By Dave DeCamp / Antiwar.com
Russian and Ukrainian officials tentatively agreed on a potential peace deal during negotiations back in April 2022, according to a Foreign Affairs article by Fiona Hill and Angela Stent that cited former US officials.
The article reads: “According to multiple former senior US officials we spoke with, in April 2022, Russian and Ukrainian negotiators appeared to have tentatively agreed on the outlines of a negotiated interim settlement.”
The terms of that settlement would have been for Russia to withdraw to the positions it held before launching the invasion on February 24. In exchange, Ukraine would “promise not to seek NATO membership and instead receive security guarantees from a number of countries.”
The tentative deal was the result of in-person peace talks Russian and Ukrainian officials held in Istanbul at the end of March. Virtual talks resumed after the meeting in Istanbul, but the two sides ultimately failed to reach a deal.

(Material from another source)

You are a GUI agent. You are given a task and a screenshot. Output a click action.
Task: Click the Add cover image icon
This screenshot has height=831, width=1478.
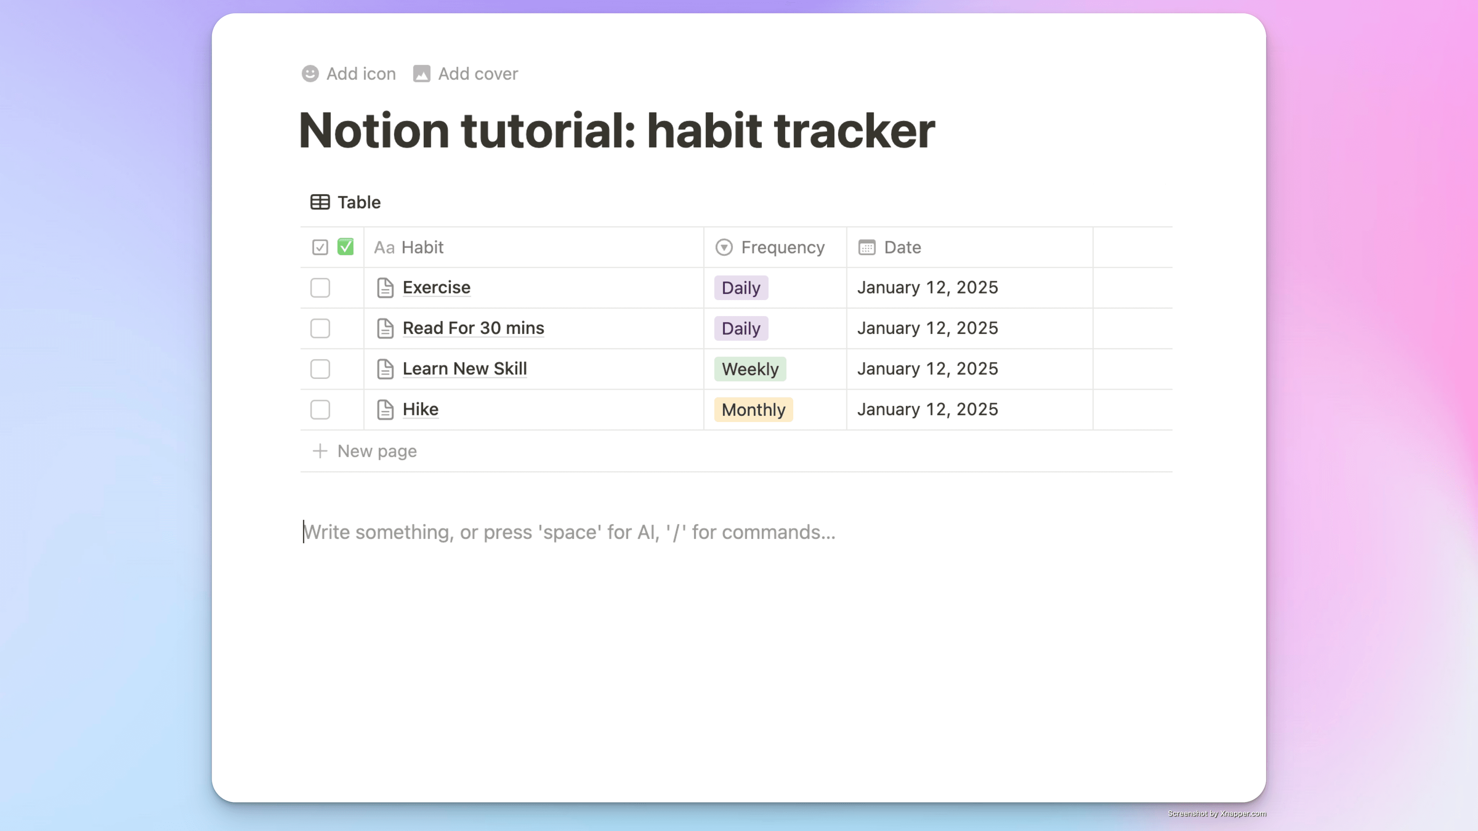click(x=422, y=74)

A major factor in the failed negotiated settlement was pressure from the West. According to a report from Ukrainska Pravda, British Prime Minister Boris Johnson urged Ukrainian President Volodymyr Zelensky to stop negotiating with Russia when he visited Kyiv on April 9.
According to the report, Johnson told Zelensky that even if Ukraine is ready to sign some agreements on guarantees with Putin, Kyiv’s Western backers are not. The report said that Russia was ready for a meeting between Putin and Zelensky on the potential peace deal, but it became less likely after Johnson’s visit.
Johnson appeared to confirm the Ukrainska Pravda report when he told French President Emmanuel Macron in May that he “urged” Ukraine not to negotiate during his visit to Kyiv. The British leader, who is due to step down in September, visited Kyiv one last time as prime minister in August and again told the Ukrainians not to negotiate with Russia.
According to Ukrainska Pravda, the other factor that scuttled peace talks was the discovery of massacred civilians in Bucha and other areas near Kyiv that Russia withdrew from around the time negotiations were being held.
Russia announced after the Istanbul talks at the end of March that it was “drastically” reducing military operations around Kyiv and the northern city of Chernihiv. When Russian Deputy Defense Minister Alexander Fomin announced the plan he said Russia expected “relevant key decisions will be taken in Kyiv and the conditions for further normal work will be created.”
The announcement was followed by a withdrawal from the north that was completed in early April. The US and its Western allies viewed the Russian withdrawal from the north as a retreat and saw it as an opportunity to increase support for Ukraine and hurt Russia. Toward the end of April, Secretary of Defense Lloyd Austin visited Kyiv, and after the trip, he said that Washington’s goal in the war was to “weaken” Russia. In May, President Biden signed the $40 billion Ukraine aid bill into law.